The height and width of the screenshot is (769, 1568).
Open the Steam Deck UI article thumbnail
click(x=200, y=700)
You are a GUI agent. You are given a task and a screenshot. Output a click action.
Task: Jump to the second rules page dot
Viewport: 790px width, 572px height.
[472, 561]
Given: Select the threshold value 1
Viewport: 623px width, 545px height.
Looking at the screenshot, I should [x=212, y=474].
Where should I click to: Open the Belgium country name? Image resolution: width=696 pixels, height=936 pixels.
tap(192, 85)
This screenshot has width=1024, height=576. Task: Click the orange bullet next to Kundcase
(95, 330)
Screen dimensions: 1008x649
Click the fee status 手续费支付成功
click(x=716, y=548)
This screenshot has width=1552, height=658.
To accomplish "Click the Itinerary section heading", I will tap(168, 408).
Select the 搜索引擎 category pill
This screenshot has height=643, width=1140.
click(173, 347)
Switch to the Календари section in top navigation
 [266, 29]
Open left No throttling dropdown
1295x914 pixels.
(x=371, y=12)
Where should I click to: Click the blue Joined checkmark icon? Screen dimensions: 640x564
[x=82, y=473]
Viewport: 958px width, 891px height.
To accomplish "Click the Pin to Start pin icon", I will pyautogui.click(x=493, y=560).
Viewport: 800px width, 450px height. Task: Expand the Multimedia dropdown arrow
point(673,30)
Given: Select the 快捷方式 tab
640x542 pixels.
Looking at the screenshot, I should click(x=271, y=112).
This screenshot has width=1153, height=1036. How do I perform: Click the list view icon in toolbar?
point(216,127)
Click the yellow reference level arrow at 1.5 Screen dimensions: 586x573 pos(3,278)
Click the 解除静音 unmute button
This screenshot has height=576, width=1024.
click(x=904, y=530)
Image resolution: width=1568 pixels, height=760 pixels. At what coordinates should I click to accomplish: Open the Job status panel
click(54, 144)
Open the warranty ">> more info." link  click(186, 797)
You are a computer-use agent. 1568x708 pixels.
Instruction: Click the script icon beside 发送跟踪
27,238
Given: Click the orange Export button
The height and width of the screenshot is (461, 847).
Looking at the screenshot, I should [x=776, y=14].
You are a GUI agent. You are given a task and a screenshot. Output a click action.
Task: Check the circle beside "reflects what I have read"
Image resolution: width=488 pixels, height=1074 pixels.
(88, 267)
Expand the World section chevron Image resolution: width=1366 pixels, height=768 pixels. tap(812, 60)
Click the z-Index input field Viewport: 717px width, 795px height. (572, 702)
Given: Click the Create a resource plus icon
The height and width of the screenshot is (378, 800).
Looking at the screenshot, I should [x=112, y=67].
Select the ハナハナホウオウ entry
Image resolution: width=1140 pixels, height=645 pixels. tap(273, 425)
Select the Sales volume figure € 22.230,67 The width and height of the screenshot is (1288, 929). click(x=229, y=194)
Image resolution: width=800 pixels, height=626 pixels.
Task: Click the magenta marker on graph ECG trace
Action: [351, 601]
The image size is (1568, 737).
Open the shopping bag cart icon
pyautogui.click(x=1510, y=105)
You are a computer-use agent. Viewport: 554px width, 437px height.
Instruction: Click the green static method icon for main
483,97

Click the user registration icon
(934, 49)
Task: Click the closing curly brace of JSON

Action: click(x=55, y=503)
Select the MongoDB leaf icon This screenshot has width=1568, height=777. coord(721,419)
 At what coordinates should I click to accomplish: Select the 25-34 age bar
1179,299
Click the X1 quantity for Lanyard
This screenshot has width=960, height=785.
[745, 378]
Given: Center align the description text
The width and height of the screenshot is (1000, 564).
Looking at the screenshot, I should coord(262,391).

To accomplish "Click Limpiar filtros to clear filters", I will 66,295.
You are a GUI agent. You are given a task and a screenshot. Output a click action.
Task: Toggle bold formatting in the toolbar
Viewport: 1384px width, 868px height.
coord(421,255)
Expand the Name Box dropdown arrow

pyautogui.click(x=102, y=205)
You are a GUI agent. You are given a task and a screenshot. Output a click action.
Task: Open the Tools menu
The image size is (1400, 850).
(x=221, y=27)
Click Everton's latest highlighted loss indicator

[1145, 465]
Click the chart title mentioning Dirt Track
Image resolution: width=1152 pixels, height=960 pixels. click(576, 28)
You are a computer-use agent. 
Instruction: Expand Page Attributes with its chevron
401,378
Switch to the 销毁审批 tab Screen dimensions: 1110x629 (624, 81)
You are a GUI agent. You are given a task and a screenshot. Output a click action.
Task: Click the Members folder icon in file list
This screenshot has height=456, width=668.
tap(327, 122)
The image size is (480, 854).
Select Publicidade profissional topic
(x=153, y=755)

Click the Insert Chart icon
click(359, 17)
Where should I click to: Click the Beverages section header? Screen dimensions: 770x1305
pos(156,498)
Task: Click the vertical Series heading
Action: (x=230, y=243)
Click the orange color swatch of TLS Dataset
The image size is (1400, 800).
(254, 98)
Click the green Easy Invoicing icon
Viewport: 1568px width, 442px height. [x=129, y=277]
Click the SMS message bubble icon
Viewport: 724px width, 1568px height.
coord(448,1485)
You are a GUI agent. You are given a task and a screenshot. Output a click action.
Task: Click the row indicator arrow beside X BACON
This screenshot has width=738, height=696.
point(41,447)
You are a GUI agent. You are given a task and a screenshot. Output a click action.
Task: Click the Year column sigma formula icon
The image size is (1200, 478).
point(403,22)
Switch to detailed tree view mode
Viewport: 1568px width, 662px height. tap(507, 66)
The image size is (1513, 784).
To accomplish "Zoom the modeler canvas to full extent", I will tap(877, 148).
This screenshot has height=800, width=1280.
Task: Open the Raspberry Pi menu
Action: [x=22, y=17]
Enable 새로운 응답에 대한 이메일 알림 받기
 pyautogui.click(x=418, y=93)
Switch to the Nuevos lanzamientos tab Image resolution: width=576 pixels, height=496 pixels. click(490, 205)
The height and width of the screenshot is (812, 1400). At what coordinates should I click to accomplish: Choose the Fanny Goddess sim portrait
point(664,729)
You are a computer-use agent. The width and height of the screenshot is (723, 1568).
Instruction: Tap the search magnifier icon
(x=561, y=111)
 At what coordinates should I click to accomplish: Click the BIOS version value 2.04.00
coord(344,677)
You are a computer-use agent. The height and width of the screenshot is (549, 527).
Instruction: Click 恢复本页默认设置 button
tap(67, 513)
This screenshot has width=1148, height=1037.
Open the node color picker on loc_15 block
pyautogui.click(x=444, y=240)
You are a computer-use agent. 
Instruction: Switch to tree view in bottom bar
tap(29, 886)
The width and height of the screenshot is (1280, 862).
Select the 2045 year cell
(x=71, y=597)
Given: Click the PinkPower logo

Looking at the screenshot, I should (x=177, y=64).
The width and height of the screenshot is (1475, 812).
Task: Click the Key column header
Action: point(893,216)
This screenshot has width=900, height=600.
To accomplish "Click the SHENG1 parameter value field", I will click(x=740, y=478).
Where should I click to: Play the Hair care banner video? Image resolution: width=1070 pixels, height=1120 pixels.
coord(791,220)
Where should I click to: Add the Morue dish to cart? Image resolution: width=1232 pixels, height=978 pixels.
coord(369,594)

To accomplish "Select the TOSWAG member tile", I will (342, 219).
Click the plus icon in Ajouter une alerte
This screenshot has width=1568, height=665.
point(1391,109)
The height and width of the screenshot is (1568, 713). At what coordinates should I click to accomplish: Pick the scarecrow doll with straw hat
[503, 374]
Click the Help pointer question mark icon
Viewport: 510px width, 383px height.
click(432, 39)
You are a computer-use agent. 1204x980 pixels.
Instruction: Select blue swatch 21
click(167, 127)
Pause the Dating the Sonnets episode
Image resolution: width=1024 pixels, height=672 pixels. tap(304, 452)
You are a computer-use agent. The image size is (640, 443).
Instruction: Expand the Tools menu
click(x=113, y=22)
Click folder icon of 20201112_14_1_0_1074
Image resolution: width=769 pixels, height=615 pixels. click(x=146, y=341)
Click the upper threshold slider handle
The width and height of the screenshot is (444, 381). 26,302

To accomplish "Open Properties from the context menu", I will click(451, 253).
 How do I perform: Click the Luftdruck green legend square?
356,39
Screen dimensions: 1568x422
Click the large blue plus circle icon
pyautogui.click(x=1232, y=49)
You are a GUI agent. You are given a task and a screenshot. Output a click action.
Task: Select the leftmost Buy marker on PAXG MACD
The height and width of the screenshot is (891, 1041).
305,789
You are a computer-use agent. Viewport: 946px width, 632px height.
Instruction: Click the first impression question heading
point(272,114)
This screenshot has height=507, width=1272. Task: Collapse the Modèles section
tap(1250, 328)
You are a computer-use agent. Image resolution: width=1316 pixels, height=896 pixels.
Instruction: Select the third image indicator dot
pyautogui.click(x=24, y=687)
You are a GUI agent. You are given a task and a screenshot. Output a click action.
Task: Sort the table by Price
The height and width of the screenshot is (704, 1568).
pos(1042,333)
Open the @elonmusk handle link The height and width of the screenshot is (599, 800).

◆ ◆ ◆ ◆

Your assignment: The required answer is the exact run of lines above starting at the line with "Click the green Easy Invoicing icon" and ending at the line with "Task: Click the Year", with both ends present.

Finished task:
Click the green Easy Invoicing icon
Viewport: 1568px width, 442px height. [x=129, y=277]
Click the SMS message bubble icon
Viewport: 724px width, 1568px height.
coord(448,1485)
You are a GUI agent. You are given a task and a screenshot. Output a click action.
Task: Click the row indicator arrow beside X BACON
This screenshot has width=738, height=696.
point(41,447)
You are a GUI agent. You are given a task and a screenshot. Output a click action.
Task: Click the Year column sigma formula icon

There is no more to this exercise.